Le projet suscite des réactions contrastées. Les partisans soulignent son potentiel pour réduire les émissions de CO2 et renforcer la souveraineté énergétique. Selon le professeur Ahmed Bouzid, expert en énergie à l’USTHB, « le nucléaire est une solution réaliste pour l’Algérie, à condition de respecter les normes de sûreté et de former suffisamment de personnel qualifié ».

Les détracteurs, en revanche, pointent les risques environnementaux et les coûts exorbitants. Des associations écologistes, comme SOS Environnement, ont exprimé leurs craintes concernant les déchets radioactifs et les accidents potentiels. Elles appellent à un débat public avant toute décision finale.

Le gouvernement algérien, conscient de ces enjeux, a annoncé la tenue d’une conférence nationale sur le nucléaire civil en 2025. Cette rencontre réunira experts, industriels et représentants de la société civile pour discuter des modalités de mise en œuvre du projet. Selon une source au ministère de l’Énergie, « l’objectif est de rassurer la population et de garantir une transparence totale ».
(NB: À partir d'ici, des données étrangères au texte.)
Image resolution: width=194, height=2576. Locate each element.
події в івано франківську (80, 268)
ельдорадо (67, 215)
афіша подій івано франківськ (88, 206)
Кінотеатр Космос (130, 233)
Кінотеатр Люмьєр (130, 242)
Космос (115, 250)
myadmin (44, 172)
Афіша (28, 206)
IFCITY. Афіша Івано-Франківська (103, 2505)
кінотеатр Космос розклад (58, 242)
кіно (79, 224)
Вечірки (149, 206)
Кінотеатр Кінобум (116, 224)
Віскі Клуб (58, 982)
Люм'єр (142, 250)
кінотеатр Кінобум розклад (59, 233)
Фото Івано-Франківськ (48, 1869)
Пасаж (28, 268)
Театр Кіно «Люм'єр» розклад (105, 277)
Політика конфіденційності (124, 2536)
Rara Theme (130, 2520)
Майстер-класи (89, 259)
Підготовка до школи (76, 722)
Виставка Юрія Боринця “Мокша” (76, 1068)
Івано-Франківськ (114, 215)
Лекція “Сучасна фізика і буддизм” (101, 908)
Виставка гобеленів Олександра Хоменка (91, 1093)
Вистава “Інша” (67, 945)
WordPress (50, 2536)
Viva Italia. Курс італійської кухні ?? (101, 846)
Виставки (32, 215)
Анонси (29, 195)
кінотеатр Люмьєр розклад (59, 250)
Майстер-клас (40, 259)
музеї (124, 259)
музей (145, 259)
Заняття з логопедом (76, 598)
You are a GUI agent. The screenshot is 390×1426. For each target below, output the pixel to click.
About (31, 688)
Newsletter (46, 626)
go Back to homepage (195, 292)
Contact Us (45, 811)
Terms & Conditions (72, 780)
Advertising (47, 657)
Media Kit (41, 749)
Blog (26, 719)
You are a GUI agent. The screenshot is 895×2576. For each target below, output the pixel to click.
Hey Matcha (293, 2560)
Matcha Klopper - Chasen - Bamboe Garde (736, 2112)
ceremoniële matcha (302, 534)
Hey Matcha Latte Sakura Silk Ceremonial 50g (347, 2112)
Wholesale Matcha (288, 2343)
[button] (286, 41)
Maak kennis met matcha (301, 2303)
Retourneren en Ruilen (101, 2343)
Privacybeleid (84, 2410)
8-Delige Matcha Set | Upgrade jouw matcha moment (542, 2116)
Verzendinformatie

Un tournant pour l’Algérie

L’Algérie se trouve à un carrefour. Son engagement dans le nucléaire civil marque une rupture avec sa tradition énergétique basée sur les hydrocarbures. Si le projet aboutit, le pays pourrait devenir un acteur clé du nucléaire en Afrique, aux côtés de l’Égypte et de l’Afrique du Sud. Cependant, les défis techniques, financiers et politiques restent immenses.

Les prochains mois seront décisifs. Les autorités devront finaliser les partenariats, sécuriser les financements et convaincre l’opinion publique. Une chose est sûre : le nucléaire civil est désormais au cœur de la stratégie énergétique algérienne, avec des implications majeures pour l’économie et la géopolitique du pays.